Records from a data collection

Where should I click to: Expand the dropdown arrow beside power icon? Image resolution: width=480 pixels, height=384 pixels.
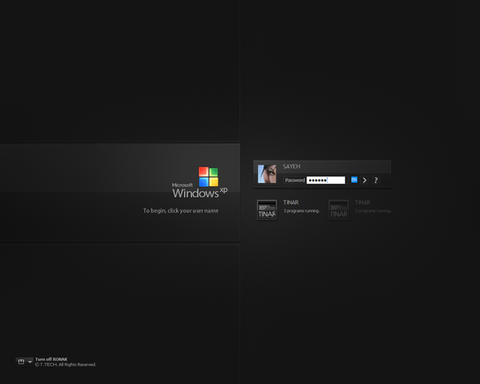30,362
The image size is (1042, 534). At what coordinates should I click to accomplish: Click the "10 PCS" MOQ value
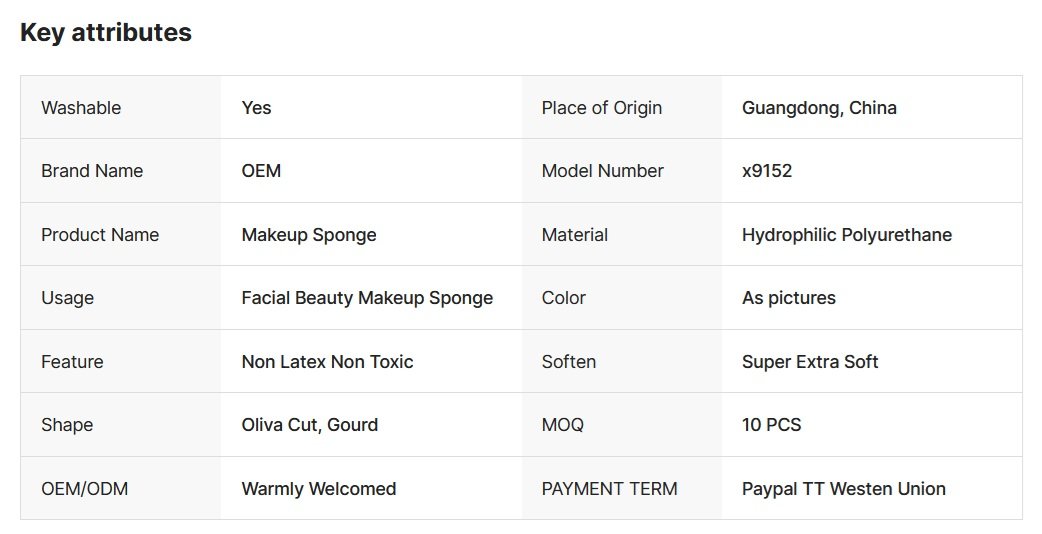(771, 425)
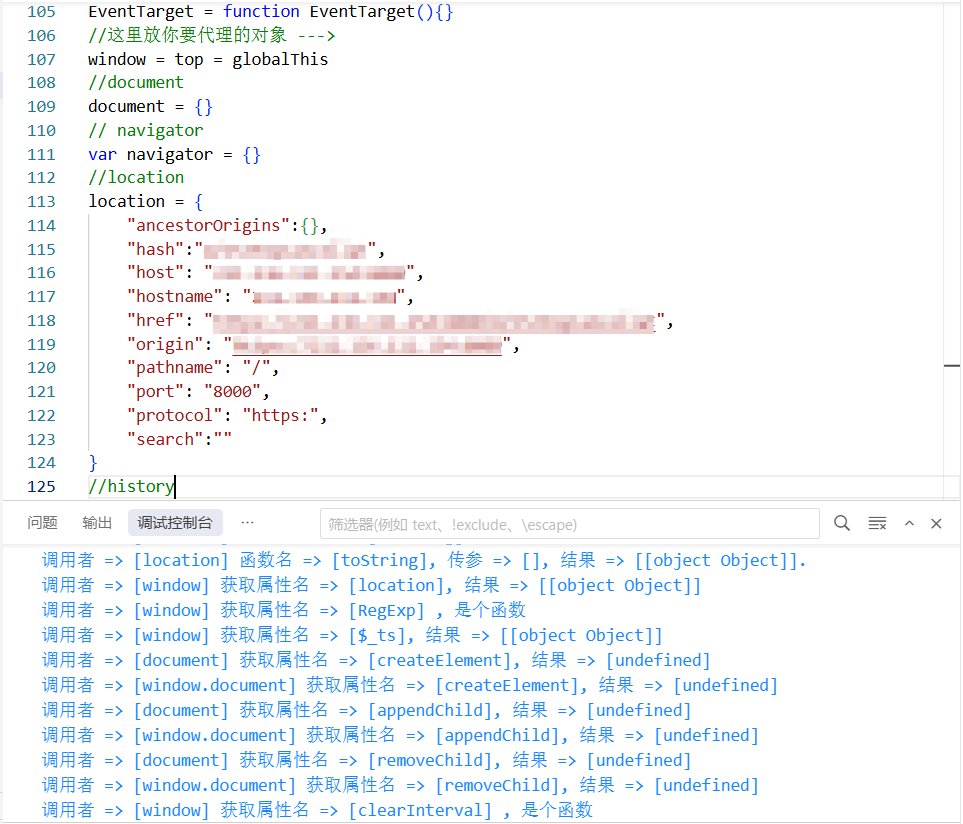The width and height of the screenshot is (963, 824).
Task: Click the overview ruler marker at right edge
Action: pyautogui.click(x=951, y=367)
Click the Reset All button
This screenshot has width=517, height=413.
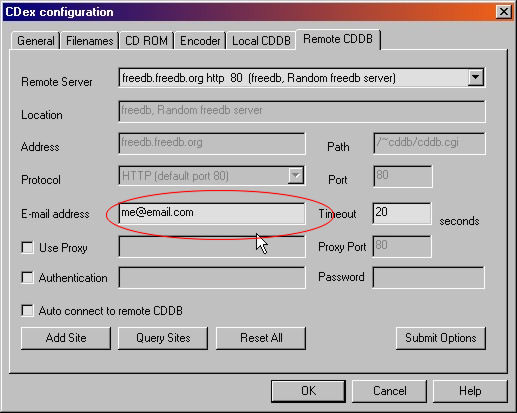click(261, 338)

*Work task*
Starting at the line containing "The image size" and finishing at the line containing "Click the Reset All button", return those lines exactly as they appear above, without the pictures.

*Exercise response*
The image size is (1042, 534). At what coordinates should I click to accomplish: Click the "10 PCS" MOQ value
(771, 425)
The width and height of the screenshot is (963, 824).
Task: Click the overview ruler marker at right edge
Action: pyautogui.click(x=951, y=367)
Click the Reset All button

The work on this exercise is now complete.